Task goal: Every line of the listing that contains the word "agent" is to be copied out.
::::::::::
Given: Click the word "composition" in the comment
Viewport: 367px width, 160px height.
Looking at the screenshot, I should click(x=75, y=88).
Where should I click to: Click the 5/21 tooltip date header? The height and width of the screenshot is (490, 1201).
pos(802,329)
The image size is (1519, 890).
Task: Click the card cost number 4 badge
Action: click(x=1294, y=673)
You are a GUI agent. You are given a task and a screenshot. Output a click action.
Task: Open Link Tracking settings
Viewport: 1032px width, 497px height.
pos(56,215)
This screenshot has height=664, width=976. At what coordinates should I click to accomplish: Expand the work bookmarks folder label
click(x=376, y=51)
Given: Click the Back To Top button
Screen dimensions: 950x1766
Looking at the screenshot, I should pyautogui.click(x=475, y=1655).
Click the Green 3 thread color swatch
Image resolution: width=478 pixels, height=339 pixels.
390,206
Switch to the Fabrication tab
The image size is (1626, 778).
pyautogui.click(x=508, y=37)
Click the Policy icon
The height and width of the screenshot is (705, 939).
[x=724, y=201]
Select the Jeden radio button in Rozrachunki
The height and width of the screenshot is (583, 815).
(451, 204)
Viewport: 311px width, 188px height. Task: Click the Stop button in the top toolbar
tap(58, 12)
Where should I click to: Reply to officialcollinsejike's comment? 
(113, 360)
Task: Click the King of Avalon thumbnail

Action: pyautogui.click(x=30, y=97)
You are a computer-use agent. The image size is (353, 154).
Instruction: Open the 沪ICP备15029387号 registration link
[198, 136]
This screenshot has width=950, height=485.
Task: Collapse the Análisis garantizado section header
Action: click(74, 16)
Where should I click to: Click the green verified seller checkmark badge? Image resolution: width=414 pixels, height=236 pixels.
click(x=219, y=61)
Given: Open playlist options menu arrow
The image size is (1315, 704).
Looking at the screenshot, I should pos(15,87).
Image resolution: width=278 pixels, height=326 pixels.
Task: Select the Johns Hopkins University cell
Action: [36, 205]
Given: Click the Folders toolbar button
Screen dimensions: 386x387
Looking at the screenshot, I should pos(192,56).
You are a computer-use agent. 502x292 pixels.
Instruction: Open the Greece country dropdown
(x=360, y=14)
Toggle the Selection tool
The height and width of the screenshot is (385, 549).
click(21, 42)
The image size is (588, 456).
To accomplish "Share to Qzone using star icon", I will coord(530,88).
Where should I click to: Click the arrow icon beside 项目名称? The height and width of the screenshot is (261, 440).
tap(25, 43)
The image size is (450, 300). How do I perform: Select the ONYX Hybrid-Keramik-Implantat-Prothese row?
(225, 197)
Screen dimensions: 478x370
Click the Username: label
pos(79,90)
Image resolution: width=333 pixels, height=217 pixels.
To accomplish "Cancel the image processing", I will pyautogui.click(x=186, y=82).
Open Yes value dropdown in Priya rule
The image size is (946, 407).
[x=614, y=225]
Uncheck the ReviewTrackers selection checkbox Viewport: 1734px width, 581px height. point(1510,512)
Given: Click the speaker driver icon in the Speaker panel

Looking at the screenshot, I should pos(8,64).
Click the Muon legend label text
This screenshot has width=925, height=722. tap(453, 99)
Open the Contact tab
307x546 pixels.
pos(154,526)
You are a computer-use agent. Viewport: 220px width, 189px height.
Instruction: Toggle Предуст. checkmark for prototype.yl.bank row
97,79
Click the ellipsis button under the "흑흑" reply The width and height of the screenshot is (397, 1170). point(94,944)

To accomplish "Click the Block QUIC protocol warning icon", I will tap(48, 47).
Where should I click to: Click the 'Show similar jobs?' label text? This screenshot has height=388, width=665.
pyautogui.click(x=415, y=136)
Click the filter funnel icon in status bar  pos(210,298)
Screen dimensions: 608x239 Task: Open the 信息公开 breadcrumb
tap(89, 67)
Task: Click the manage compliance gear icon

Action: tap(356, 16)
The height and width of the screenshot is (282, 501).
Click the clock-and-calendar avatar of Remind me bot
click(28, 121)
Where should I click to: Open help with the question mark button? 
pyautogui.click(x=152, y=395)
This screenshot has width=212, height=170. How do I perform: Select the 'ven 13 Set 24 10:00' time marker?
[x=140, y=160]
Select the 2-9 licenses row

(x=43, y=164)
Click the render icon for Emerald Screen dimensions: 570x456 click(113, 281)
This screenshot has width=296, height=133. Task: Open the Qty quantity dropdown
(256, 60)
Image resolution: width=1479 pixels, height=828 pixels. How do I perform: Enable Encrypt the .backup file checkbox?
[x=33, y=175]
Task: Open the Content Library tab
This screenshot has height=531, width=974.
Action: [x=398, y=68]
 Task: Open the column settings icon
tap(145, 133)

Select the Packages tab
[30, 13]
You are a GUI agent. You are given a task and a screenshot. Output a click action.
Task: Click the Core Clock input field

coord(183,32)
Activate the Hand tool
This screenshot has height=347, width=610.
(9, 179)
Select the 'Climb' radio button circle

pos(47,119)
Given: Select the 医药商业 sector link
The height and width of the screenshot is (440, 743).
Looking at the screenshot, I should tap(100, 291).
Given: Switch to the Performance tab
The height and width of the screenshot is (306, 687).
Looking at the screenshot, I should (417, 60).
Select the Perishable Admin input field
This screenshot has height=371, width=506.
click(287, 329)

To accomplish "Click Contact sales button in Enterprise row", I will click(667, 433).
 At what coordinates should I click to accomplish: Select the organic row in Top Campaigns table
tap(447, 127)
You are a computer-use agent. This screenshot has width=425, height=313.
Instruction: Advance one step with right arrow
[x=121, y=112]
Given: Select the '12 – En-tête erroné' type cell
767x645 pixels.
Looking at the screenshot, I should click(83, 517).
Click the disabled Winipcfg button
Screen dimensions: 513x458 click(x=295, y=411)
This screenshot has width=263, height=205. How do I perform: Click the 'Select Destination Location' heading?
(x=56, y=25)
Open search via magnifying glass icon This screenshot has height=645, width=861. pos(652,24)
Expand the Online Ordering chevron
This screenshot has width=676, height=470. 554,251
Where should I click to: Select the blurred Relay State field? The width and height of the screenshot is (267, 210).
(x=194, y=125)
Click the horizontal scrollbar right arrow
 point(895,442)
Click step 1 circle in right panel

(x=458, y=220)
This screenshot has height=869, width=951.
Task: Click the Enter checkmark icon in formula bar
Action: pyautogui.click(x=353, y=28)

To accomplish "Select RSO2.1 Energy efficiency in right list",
::::::::::
Response below:
You are a GUI agent. You are given a task and a screenshot. Output a click action.
You are a computer-use agent. The image size is (353, 154).
You are a computer-use agent. 502x292 pixels.
You are a computer-use agent. Viewport: 220px width, 189px height.
You are a GUI agent. You are given a task and a screenshot. Output a click action.
You are a computer-use agent. This screenshot has width=425, height=313.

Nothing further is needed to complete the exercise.